(Items from a dataset)
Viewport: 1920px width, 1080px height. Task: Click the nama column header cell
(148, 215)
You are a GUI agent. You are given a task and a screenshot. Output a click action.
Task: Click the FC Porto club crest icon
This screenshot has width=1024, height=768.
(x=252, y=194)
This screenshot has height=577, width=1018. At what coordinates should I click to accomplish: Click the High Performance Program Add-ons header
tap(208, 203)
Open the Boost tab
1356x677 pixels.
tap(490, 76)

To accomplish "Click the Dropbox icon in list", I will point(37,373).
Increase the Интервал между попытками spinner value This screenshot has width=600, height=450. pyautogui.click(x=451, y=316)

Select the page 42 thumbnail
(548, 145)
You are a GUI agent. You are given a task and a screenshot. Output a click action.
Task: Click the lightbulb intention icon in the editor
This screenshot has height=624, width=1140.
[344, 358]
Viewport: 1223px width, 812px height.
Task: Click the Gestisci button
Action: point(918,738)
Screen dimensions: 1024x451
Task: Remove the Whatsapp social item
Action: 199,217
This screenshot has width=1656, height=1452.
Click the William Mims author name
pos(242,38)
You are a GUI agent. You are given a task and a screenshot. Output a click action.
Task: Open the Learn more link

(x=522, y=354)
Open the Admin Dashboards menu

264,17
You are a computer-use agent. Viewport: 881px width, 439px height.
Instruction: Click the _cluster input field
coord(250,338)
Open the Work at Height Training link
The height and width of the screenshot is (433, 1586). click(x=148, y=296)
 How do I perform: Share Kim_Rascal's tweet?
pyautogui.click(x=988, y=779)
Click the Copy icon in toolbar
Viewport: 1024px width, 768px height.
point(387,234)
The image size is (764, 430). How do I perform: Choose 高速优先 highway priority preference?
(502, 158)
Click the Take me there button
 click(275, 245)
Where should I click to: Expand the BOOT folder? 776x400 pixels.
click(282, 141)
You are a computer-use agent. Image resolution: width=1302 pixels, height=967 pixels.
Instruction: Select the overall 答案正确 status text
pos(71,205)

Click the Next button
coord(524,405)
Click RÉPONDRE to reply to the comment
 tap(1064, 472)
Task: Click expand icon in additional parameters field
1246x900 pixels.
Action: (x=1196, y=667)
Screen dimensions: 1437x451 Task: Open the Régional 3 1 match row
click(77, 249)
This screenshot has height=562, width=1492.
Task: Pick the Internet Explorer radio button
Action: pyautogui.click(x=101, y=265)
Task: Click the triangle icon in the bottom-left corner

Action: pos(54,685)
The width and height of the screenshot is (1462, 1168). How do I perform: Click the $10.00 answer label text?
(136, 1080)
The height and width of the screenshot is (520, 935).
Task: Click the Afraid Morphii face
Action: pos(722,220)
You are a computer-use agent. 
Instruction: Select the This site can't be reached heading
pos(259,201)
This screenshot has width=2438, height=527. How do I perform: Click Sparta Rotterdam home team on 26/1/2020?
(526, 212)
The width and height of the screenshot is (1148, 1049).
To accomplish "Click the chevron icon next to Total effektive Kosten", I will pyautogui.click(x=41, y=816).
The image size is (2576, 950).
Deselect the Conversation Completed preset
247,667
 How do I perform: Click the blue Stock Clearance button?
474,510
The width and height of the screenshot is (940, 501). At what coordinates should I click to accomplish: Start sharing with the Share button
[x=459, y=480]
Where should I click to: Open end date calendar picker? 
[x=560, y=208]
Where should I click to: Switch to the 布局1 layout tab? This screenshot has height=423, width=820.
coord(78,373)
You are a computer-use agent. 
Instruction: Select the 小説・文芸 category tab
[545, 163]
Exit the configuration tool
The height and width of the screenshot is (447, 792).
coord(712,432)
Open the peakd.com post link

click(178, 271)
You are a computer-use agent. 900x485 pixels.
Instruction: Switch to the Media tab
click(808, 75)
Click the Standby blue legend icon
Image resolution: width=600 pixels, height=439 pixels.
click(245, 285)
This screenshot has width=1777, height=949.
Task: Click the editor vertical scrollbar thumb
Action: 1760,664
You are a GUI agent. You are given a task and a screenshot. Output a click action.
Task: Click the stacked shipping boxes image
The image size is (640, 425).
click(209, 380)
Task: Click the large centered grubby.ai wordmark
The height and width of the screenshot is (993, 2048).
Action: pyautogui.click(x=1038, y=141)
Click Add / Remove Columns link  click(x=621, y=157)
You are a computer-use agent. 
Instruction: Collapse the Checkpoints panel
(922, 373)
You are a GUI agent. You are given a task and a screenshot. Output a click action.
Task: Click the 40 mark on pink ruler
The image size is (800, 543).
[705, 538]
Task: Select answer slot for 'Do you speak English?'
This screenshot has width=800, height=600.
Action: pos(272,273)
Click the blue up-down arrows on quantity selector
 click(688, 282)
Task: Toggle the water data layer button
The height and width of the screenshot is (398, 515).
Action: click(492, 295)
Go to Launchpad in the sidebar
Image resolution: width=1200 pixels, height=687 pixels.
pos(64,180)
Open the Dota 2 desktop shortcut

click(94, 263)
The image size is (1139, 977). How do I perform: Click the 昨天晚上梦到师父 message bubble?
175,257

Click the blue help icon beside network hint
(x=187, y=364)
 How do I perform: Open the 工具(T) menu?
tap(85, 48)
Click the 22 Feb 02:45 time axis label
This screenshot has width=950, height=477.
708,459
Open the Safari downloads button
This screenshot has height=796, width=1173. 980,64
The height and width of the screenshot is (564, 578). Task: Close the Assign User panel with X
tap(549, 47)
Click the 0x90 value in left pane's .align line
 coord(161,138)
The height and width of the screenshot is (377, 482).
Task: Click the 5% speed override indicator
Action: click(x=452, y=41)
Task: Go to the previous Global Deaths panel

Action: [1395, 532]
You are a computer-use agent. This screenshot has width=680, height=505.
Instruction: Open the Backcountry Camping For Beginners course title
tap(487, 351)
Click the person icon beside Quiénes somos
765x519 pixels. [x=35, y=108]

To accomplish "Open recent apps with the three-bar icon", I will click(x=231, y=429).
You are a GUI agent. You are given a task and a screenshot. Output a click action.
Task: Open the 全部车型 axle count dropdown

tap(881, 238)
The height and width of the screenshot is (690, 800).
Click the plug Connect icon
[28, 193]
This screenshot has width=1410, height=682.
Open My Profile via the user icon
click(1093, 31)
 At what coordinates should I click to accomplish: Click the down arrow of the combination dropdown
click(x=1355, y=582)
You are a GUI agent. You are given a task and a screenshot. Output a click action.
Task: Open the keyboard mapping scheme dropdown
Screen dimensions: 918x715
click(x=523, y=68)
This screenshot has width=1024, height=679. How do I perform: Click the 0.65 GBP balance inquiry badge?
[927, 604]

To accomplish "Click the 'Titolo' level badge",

TASK ITEM
Output the data once more, exactly as given.

OUTPUT BELOW
Viewport: 1920px width, 1080px height. Task: Click the nama column header cell
(148, 215)
You are a GUI agent. You are given a task and a screenshot. Output a click action.
Task: Click the FC Porto club crest icon
This screenshot has width=1024, height=768.
(x=252, y=194)
This screenshot has height=577, width=1018. At what coordinates should I click to accomplish: Click the High Performance Program Add-ons header
tap(208, 203)
Open the Boost tab
1356x677 pixels.
tap(490, 76)

To accomplish "Click the Dropbox icon in list", I will point(37,373).
Increase the Интервал между попытками spinner value This screenshot has width=600, height=450. pyautogui.click(x=451, y=316)

Select the page 42 thumbnail
(548, 145)
You are a GUI agent. You are given a task and a screenshot. Output a click action.
Task: Click the lightbulb intention icon in the editor
This screenshot has height=624, width=1140.
[344, 358]
Viewport: 1223px width, 812px height.
Task: Click the Gestisci button
Action: point(918,738)
Screen dimensions: 1024x451
Task: Remove the Whatsapp social item
Action: 199,217
This screenshot has width=1656, height=1452.
Click the William Mims author name
pos(242,38)
You are a GUI agent. You are given a task and a screenshot. Output a click action.
Task: Open the Learn more link

(x=522, y=354)
Open the Admin Dashboards menu

264,17
You are a computer-use agent. Viewport: 881px width, 439px height.
Instruction: Click the _cluster input field
coord(250,338)
Open the Work at Height Training link
The height and width of the screenshot is (433, 1586). click(x=148, y=296)
 How do I perform: Share Kim_Rascal's tweet?
pyautogui.click(x=988, y=779)
Click the Copy icon in toolbar
Viewport: 1024px width, 768px height.
point(387,234)
The image size is (764, 430). How do I perform: Choose 高速优先 highway priority preference?
(502, 158)
Click the Take me there button
 click(275, 245)
Where should I click to: Expand the BOOT folder? 776x400 pixels.
click(282, 141)
You are a computer-use agent. Image resolution: width=1302 pixels, height=967 pixels.
Instruction: Select the overall 答案正确 status text
pos(71,205)

Click the Next button
coord(524,405)
Click RÉPONDRE to reply to the comment
 tap(1064, 472)
Task: Click expand icon in additional parameters field
1246x900 pixels.
Action: (x=1196, y=667)
Screen dimensions: 1437x451 Task: Open the Régional 3 1 match row
click(77, 249)
This screenshot has height=562, width=1492.
Task: Pick the Internet Explorer radio button
Action: pyautogui.click(x=101, y=265)
Task: Click the triangle icon in the bottom-left corner

Action: pos(54,685)
The width and height of the screenshot is (1462, 1168). How do I perform: Click the $10.00 answer label text?
(136, 1080)
The height and width of the screenshot is (520, 935).
Task: Click the Afraid Morphii face
Action: pos(722,220)
You are a computer-use agent. 
Instruction: Select the This site can't be reached heading
pos(259,201)
This screenshot has width=2438, height=527. How do I perform: Click Sparta Rotterdam home team on 26/1/2020?
(526, 212)
The width and height of the screenshot is (1148, 1049).
To accomplish "Click the chevron icon next to Total effektive Kosten", I will pyautogui.click(x=41, y=816).
The image size is (2576, 950).
Deselect the Conversation Completed preset
247,667
 How do I perform: Click the blue Stock Clearance button?
474,510
The width and height of the screenshot is (940, 501). At what coordinates should I click to accomplish: Start sharing with the Share button
[x=459, y=480]
Where should I click to: Open end date calendar picker? 
[x=560, y=208]
Where should I click to: Switch to the 布局1 layout tab? This screenshot has height=423, width=820.
coord(78,373)
You are a computer-use agent. 
Instruction: Select the 小説・文芸 category tab
[545, 163]
Exit the configuration tool
The height and width of the screenshot is (447, 792).
coord(712,432)
Open the peakd.com post link

click(178, 271)
You are a computer-use agent. 900x485 pixels.
Instruction: Switch to the Media tab
click(808, 75)
Click the Standby blue legend icon
Image resolution: width=600 pixels, height=439 pixels.
click(245, 285)
This screenshot has width=1777, height=949.
Task: Click the editor vertical scrollbar thumb
Action: 1760,664
You are a GUI agent. You are given a task and a screenshot. Output a click action.
Task: Click the stacked shipping boxes image
The image size is (640, 425).
click(209, 380)
Task: Click the large centered grubby.ai wordmark
The height and width of the screenshot is (993, 2048).
Action: pyautogui.click(x=1038, y=141)
Click Add / Remove Columns link  click(x=621, y=157)
You are a computer-use agent. 
Instruction: Collapse the Checkpoints panel
(922, 373)
You are a GUI agent. You are given a task and a screenshot. Output a click action.
Task: Click the 40 mark on pink ruler
The image size is (800, 543).
[705, 538]
Task: Select answer slot for 'Do you speak English?'
This screenshot has width=800, height=600.
Action: pos(272,273)
Click the blue up-down arrows on quantity selector
 click(688, 282)
Task: Toggle the water data layer button
The height and width of the screenshot is (398, 515).
Action: click(492, 295)
Go to Launchpad in the sidebar
Image resolution: width=1200 pixels, height=687 pixels.
pos(64,180)
Open the Dota 2 desktop shortcut

click(94, 263)
The image size is (1139, 977). How do I perform: Click the 昨天晚上梦到师父 message bubble?
175,257

Click the blue help icon beside network hint
(x=187, y=364)
 How do I perform: Open the 工具(T) menu?
tap(85, 48)
Click the 22 Feb 02:45 time axis label
This screenshot has width=950, height=477.
708,459
Open the Safari downloads button
This screenshot has height=796, width=1173. 980,64
The height and width of the screenshot is (564, 578). Task: Close the Assign User panel with X
tap(549, 47)
Click the 0x90 value in left pane's .align line
 coord(161,138)
The height and width of the screenshot is (377, 482).
Task: Click the 5% speed override indicator
Action: click(x=452, y=41)
Task: Go to the previous Global Deaths panel

Action: [1395, 532]
You are a computer-use agent. This screenshot has width=680, height=505.
Instruction: Open the Backcountry Camping For Beginners course title
tap(487, 351)
Click the person icon beside Quiénes somos
765x519 pixels. [x=35, y=108]

To accomplish "Open recent apps with the three-bar icon", I will click(x=231, y=429).
You are a GUI agent. You are given a task and a screenshot. Output a click action.
Task: Open the 全部车型 axle count dropdown

tap(881, 238)
The height and width of the screenshot is (690, 800).
Click the plug Connect icon
[28, 193]
This screenshot has width=1410, height=682.
Open My Profile via the user icon
click(1093, 31)
 At what coordinates should I click to accomplish: Click the down arrow of the combination dropdown
click(x=1355, y=582)
You are a GUI agent. You are given a task and a screenshot. Output a click action.
Task: Open the keyboard mapping scheme dropdown
Screen dimensions: 918x715
click(x=523, y=68)
This screenshot has width=1024, height=679. How do I perform: Click the 0.65 GBP balance inquiry badge?
[927, 604]

To accomplish "Click the 'Titolo' level badge",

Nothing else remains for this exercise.